# [Directive]
Reproduce the listing below word for word, leaving out the pictures.

(Element lookup records)

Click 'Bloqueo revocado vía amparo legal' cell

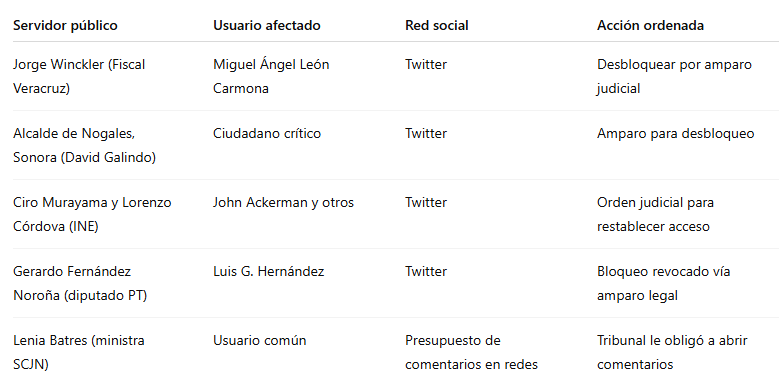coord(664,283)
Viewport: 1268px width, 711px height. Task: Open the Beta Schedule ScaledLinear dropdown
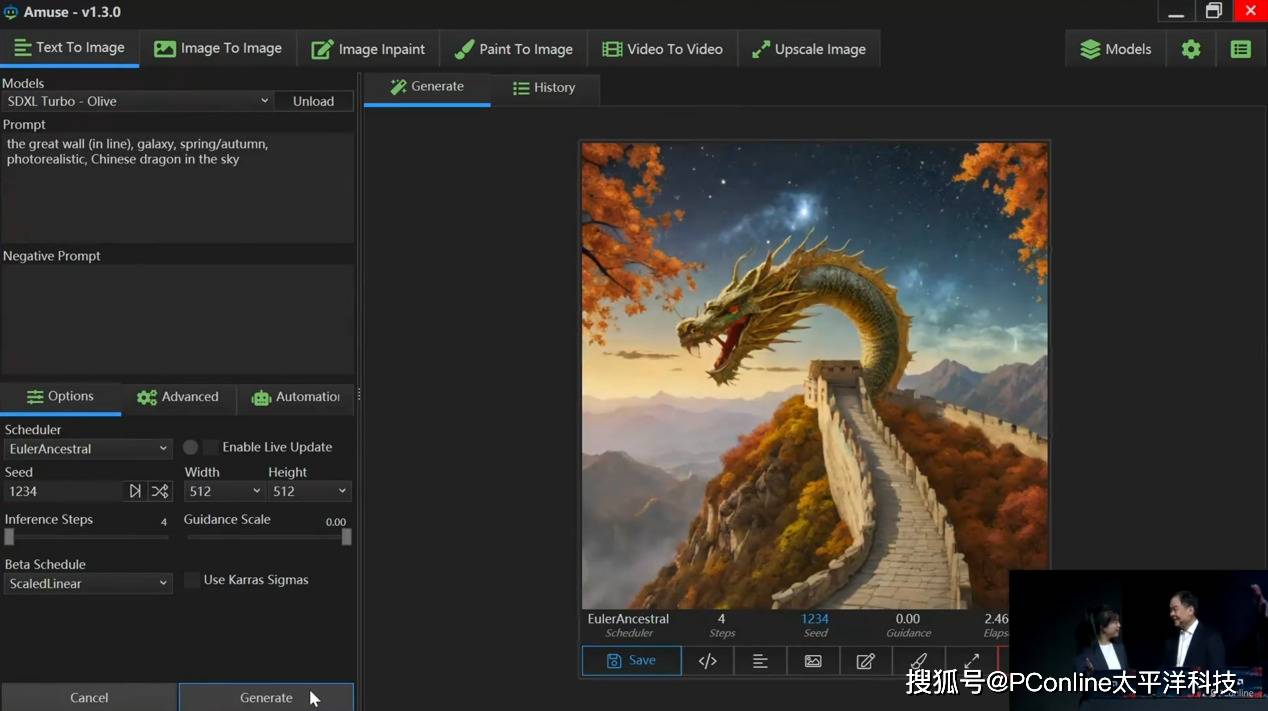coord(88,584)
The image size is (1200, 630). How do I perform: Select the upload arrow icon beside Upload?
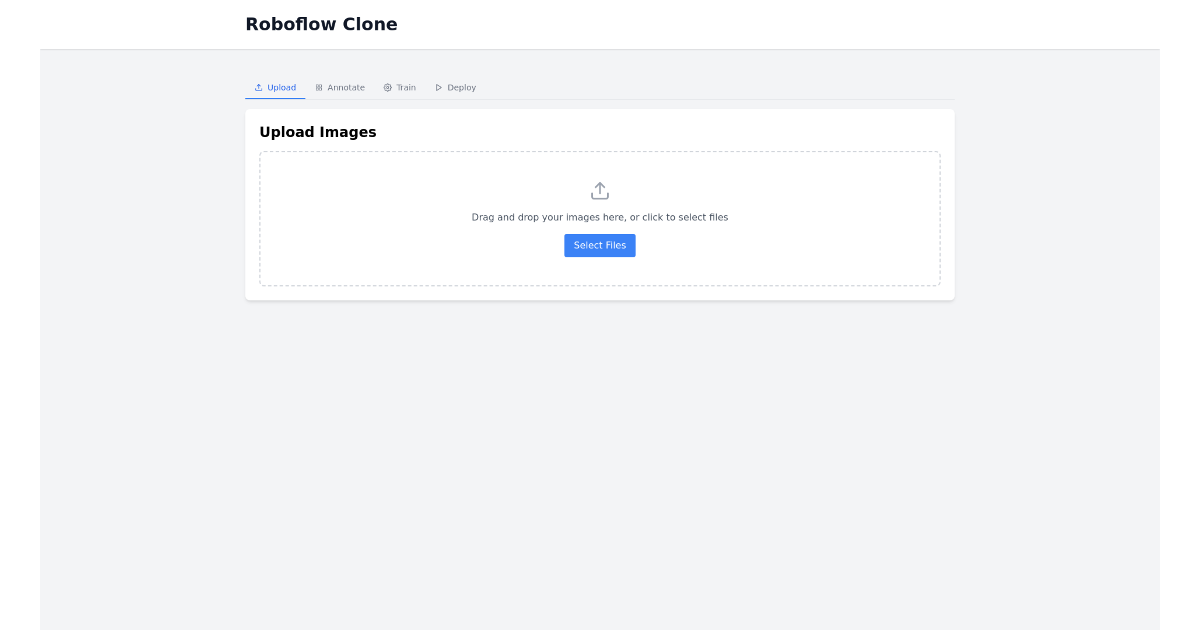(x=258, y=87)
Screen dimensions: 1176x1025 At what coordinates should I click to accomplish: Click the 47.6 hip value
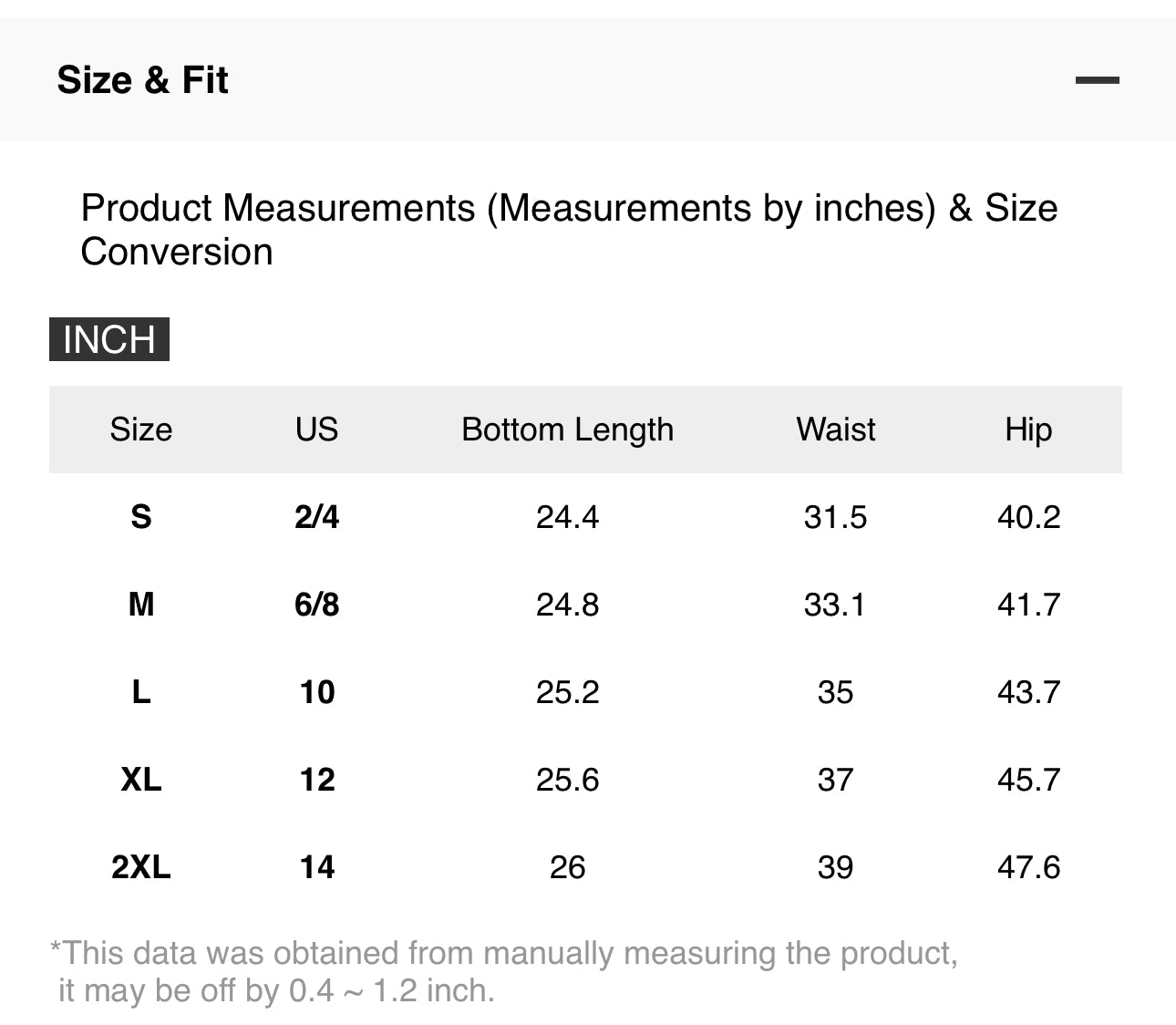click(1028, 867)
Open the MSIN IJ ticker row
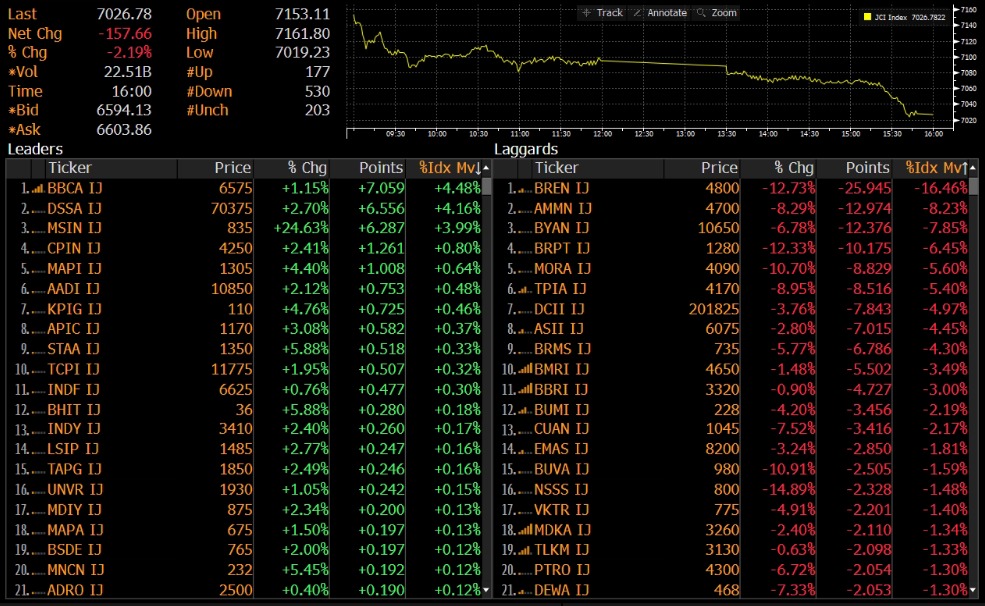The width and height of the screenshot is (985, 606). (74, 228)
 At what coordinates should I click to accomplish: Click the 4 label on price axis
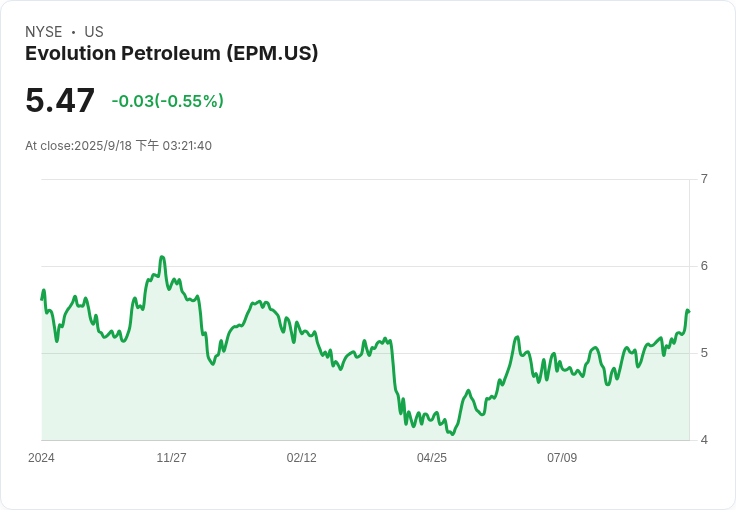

# [Task result]
Click 'Bloqueo revocado vía amparo legal' cell

coord(664,283)
Viewport: 1268px width, 711px height. Task: Open the Beta Schedule ScaledLinear dropdown
coord(88,584)
The image size is (1200, 630). How do I perform: Select the upload arrow icon beside Upload?
(x=258, y=87)
Screen dimensions: 1176x1025 At what coordinates should I click to accomplish: Click the 47.6 hip value
click(1028, 867)
Open the MSIN IJ ticker row
The width and height of the screenshot is (985, 606). (74, 228)
 At what coordinates should I click to accomplish: Click the 4 label on price axis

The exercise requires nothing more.